Segment Start: INFORMATION

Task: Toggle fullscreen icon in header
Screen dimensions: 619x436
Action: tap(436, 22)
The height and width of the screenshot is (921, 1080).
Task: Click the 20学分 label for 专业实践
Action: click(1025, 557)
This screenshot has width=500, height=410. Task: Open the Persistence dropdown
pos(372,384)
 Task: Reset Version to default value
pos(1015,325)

Segment End: INFORMATION

- [EXERCISE PROMPT]:
Copy out each entry above with no deviation.

- [ANSWER BELOW]:
Task: Toggle fullscreen icon in header
Screen dimensions: 619x436
Action: tap(436, 22)
The height and width of the screenshot is (921, 1080).
Task: Click the 20学分 label for 专业实践
Action: click(1025, 557)
This screenshot has width=500, height=410. Task: Open the Persistence dropdown
pos(372,384)
 Task: Reset Version to default value
pos(1015,325)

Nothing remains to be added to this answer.